Selon de nombreux scientifiques, nous serions en train de vivre une nouvelle extinction de masse provoquée cette fois par l’activité humaine. Le taux actuel de disparition des espèces est le plus élevé jamais enregistré (entre 17 000 et 100 000 espèces disparaissent chaque année). Une espèce de plante sur huit est menacée d’extinction, un cinquième de toutes les espèces vivantes pourrait disparaître dans les 30 ans. Certains estiment que l’homme serait à l’origine d’une sixième crise biologique majeure.
Aujourd’hui tous les milieux de la planète subissent l’impact de l’Homme. Certains écosystèmes parmi les plus riches en biodiversité (récifs coralliens, forêts tropicales, marais) sont détruits par la pollution humaine, pour leurs ressources ou pour l’aménagement du territoire.

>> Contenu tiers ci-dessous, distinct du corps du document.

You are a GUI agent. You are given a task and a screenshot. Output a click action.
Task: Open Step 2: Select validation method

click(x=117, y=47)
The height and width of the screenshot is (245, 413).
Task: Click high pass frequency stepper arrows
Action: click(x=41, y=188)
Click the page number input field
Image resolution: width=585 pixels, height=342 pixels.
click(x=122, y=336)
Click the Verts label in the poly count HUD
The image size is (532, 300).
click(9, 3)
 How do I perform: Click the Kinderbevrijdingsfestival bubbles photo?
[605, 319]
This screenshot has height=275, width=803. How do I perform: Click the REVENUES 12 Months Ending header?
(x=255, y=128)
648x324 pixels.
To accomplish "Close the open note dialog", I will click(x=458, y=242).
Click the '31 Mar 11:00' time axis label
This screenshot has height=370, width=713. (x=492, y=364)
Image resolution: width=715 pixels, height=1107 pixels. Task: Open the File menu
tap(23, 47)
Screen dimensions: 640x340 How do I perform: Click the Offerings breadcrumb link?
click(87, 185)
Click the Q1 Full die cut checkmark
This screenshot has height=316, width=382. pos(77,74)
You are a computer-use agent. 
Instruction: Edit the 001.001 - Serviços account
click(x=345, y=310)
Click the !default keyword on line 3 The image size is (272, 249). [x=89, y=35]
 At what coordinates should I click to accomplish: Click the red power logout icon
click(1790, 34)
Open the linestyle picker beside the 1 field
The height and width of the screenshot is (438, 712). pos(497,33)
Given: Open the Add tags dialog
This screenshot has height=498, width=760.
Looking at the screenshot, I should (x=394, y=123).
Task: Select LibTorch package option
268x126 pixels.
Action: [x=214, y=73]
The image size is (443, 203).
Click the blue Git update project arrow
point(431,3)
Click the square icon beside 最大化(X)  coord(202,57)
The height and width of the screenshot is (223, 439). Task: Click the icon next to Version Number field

De plus, l’accroissement de la mobilité des personnes a favorisé le déplacement d’espèces (principalement des insectes, champignons, bactéries) dans des écosystèmes qui ne sont pas les leurs. L’introduction de nouvelles espèces dans un milieu où se développent des espèces endémiques peut s’avérer fatales pour l’écosystème. En 1863, un insecte minuscule, le Phylloxéra traversait l’Atlantique. Il s’était sévèrement attaqué aux vignes françaises, provoquant une grave crise. Cette crise du vignoble a duré 30 ans et s’est terminée par la greffe de plants américains, naturellement résistants au Phylloxéra. Ainsi, la biodiversité pourrait devenir de plus en plus globale et standardisée au détriment des écosystèmes et espèces les plus spécifiques.